Column: Perturbed about Peru

When I first saw the results of Sunday's Peruvian presidential elections, I was originally quite hopeful. After a decade of Alberto Fujimori's outrageously corrupt leadership, President-elect Alejandro Toledo's victory offered the prospect of an untainted democracy blossoming in Peru. Accordingly, I greeted Toledo's win over political rival Alan Garcia with much excitement.

Unlike Garcia, whose reign as Peru's president from 1985-1990 featured hyperinflation and corruption similar to that of Fujimori's, Toledo represented the possibility of a fresh, new form of leadership. Toledo came from a working-class background; he shined shoes as a youth. Through the help of two American Peace Corps volunteers who arrived in his village in 1964, Toledo managed to attend the University of San Francisco. He would go on to attend Stanford, earning a doctorate.

In electing Toledo, the Peruvian people would have a president they could identify with, one who looked as they did. With his working-class roots, Toledo could empathize with the impoverished destitute conditions. He would better understand what it was like to be poor, and armed with an excellent education, he would have solutions for Peru's economic problems.
########################################
Problem description
Duplicate the stretch of the Peru column from "In electing Toledo, the" through "Peru's economic problems.", word for word.

Extracted information
########################################
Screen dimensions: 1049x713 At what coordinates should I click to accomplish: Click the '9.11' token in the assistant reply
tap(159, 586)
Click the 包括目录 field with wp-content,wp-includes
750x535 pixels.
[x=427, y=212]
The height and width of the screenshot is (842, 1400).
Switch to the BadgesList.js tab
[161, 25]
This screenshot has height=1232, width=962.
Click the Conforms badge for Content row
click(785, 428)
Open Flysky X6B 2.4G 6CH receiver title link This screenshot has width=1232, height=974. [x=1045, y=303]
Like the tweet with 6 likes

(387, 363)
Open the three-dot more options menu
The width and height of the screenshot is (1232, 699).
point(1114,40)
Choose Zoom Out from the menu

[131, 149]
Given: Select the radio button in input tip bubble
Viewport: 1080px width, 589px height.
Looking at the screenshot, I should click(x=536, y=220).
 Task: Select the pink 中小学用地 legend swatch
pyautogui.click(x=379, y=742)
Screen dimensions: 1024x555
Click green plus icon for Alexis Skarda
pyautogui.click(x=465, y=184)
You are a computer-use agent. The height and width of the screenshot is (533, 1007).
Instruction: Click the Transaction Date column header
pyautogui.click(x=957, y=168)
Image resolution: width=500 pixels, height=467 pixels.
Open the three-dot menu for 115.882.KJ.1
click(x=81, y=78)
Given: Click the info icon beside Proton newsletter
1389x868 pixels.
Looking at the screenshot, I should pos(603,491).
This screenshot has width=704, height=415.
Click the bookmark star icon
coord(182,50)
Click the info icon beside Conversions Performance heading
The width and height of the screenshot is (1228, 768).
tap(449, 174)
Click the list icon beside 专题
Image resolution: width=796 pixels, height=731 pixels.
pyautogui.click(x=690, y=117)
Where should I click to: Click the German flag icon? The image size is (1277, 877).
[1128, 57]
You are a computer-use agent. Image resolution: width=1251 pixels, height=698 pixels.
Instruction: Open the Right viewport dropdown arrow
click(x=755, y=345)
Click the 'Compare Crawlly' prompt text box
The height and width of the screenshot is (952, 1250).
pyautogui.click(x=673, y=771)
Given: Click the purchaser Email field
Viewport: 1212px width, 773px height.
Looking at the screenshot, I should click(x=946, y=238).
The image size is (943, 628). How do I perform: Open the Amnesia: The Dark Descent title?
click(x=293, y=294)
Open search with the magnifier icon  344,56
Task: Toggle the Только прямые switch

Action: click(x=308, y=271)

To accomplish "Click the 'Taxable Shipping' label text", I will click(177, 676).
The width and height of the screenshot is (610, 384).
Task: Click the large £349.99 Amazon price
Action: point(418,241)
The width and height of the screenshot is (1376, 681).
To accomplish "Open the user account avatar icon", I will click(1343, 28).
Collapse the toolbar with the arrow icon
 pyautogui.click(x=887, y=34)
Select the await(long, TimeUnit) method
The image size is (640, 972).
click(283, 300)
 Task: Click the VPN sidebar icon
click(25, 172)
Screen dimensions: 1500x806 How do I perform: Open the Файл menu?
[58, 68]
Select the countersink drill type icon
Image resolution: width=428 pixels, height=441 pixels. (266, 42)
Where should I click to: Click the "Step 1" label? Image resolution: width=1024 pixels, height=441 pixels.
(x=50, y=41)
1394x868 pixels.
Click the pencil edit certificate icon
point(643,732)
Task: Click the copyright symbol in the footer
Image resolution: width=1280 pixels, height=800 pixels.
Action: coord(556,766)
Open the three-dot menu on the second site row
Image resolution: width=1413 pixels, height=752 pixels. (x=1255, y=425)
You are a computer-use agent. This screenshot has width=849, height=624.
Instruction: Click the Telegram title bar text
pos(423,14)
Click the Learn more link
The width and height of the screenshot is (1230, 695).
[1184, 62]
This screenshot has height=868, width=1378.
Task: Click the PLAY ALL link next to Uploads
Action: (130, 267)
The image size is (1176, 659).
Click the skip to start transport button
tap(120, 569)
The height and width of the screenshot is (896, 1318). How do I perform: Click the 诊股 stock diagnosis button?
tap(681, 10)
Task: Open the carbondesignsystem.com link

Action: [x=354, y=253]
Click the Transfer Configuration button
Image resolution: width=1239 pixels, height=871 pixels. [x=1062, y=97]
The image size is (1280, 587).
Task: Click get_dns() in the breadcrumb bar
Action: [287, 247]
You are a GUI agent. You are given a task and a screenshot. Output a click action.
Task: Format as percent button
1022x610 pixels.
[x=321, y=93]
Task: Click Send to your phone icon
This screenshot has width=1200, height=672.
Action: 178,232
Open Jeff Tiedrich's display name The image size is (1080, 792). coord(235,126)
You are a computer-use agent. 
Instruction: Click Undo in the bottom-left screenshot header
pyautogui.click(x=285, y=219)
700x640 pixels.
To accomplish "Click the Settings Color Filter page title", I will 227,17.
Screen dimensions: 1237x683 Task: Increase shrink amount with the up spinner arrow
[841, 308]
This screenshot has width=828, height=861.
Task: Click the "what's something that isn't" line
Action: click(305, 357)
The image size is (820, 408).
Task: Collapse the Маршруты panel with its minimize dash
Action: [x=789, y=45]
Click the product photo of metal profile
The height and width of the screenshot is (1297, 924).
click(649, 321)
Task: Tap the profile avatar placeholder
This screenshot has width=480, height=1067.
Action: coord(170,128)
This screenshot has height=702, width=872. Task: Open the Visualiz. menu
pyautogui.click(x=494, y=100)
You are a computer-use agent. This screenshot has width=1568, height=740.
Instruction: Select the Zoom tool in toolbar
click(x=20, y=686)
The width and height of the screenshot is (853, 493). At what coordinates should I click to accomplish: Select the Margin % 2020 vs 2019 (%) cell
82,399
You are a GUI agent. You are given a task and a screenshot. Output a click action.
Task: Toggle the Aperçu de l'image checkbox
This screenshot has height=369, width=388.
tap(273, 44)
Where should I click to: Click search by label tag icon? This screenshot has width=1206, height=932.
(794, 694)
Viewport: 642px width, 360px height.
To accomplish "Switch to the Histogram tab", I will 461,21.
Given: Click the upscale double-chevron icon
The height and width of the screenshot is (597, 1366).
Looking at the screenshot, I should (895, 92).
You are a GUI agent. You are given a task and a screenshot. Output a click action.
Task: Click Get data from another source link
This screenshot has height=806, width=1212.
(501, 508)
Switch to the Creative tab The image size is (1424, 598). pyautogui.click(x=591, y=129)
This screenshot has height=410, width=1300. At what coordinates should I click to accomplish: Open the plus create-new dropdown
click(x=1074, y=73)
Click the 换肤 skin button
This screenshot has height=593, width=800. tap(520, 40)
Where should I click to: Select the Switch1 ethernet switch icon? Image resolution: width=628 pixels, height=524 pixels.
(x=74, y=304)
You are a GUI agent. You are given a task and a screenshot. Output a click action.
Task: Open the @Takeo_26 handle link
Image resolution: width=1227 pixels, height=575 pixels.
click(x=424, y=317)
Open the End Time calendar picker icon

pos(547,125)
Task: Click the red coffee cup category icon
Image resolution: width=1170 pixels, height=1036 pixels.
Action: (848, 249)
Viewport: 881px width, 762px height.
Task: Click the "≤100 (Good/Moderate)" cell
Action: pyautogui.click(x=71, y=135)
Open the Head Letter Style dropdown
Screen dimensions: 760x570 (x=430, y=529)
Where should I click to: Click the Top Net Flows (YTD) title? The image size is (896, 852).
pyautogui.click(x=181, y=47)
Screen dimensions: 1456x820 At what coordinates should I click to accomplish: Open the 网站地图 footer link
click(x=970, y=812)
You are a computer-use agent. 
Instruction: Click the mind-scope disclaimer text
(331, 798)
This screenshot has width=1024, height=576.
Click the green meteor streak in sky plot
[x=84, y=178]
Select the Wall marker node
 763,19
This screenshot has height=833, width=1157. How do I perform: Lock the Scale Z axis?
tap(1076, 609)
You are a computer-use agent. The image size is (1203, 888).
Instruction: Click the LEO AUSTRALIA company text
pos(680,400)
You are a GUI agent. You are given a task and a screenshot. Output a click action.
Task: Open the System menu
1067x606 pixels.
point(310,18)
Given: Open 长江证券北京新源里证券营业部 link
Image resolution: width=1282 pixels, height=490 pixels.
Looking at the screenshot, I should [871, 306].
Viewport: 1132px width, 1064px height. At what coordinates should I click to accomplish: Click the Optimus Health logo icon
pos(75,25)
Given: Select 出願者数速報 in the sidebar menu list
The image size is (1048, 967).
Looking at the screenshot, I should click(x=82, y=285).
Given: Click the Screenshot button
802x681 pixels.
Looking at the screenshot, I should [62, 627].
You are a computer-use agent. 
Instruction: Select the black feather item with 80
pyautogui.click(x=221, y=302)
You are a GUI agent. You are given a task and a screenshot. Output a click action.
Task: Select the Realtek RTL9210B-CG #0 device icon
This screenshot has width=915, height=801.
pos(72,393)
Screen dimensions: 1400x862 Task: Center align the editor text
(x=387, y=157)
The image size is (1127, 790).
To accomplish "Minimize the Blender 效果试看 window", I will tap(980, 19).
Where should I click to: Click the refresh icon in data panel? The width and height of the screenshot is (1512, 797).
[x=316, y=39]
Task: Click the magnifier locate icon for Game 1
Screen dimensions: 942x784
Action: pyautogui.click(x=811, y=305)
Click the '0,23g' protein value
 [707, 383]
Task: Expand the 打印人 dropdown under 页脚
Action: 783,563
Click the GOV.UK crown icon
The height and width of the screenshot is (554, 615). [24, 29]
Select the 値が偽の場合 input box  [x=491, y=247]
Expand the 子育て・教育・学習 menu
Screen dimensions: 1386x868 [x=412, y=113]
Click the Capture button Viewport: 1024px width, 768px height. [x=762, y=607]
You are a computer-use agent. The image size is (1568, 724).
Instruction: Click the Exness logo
########################################
Written answer
In electing Toledo, the Peruvian people would have a president they could identify with, one who looked as they did. With his working-class roots, Toledo could empathize with the impoverished destitute conditions. He would better understand what it was like to be poor, and armed with an excellent education, he would have solutions for Peru's economic problems.